WHAT THE EXERCISE ASKS:
Which three areas of the body does the essay on how writing and reading change us say scientists found to have lasting cells?

TEXT PROVIDED:
——————————

And, of course, we change on the so-called inside. The “what” that we are, our bodies spend our lifetimes silently (usually) dying and rejuvenating into millions of incarnations of us. But the “who” that we are morphs, too. As we learn and unlearn—consciously or otherwise—from our experiences, we become more or less patient, kind, humble, and so on. Perceptibly so or no, this is as true upon writing or reading a story or poem as it is upon surviving a traffic accident, adopting a child, or losing a job. So writing and reading change us.
How do we as writers and readers negotiate such a complex constellation of selves, no point—that’s us—of which remains the same from word to word? To answer, I take us to that bastion of literary theory, USA Today.
In “Cells that Last a Lifetime”, a 2007 piece by April Holladay written in response to a question regarding cell replication and lifespan, we learn that scientists have found evidence that three areas of our bodies feature lasting cells: our brains, our hearts, and our eyes. Is this not lovely?
Neurons in our cerebral cortices appear to hang with us even as we slowly grow new skulls and, give or take a particular, new brains. That’s appropriate, because the cerebral cortex is apparently crucial to memory and much else that we consider fundamental to selfhood, including consciousness, perception, and language.
While hearts can change somewhat at the cellular level, heart muscle tissue largely remains with us throughout all the wrenching, breaking, soaring, and so on that it’s subjected to as we go about the business of being alive.
The lenses of our eyes are partly new, cellwise, but the innermost cells of those lenses have always been with us and always will be.
I know nothing of their status as fact among experts, but these notions strike me as wonderful, if only metaphorically. How propitious for literature that the everlasting essence of our selves may find biological safe harbor in these of all three places, the eyes with which we take in the language that our minds make sense of and that our hearts connect with. This keyboard can have my skin and time can take my bones. But neither this machine nor this passing time will take me, that me that I see and feel in the language of literature. And that you that your world absorbs as you read this, it wasn’t you to begin with—those were borrowed parts, now used, refuse. You and I are what lasts in us, what remains of us as we renew; we are vision and insight, love, and thought.
Robert Uren
lovely, Robert! and gross. you should see the computer keyboard in my office. it is covered in others’ losings.

——————————

DATA SECTION:
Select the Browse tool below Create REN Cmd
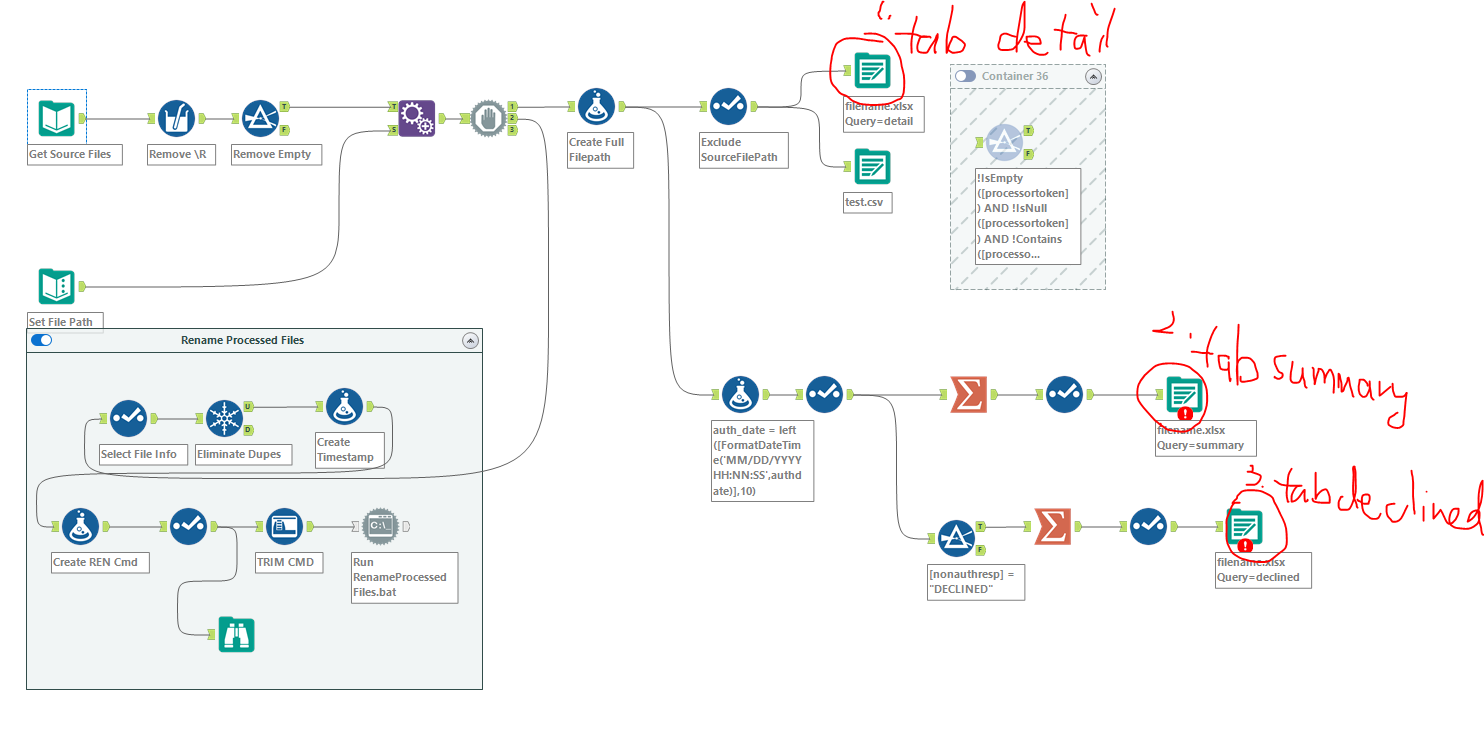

——————————

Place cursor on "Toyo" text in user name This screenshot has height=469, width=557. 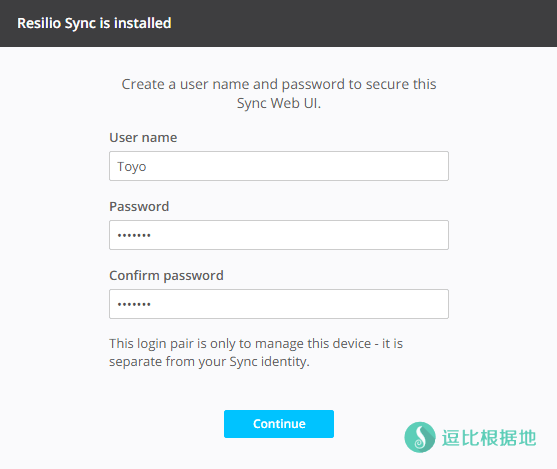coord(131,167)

——————————

REPLY:
The brain, the heart, and the eyes.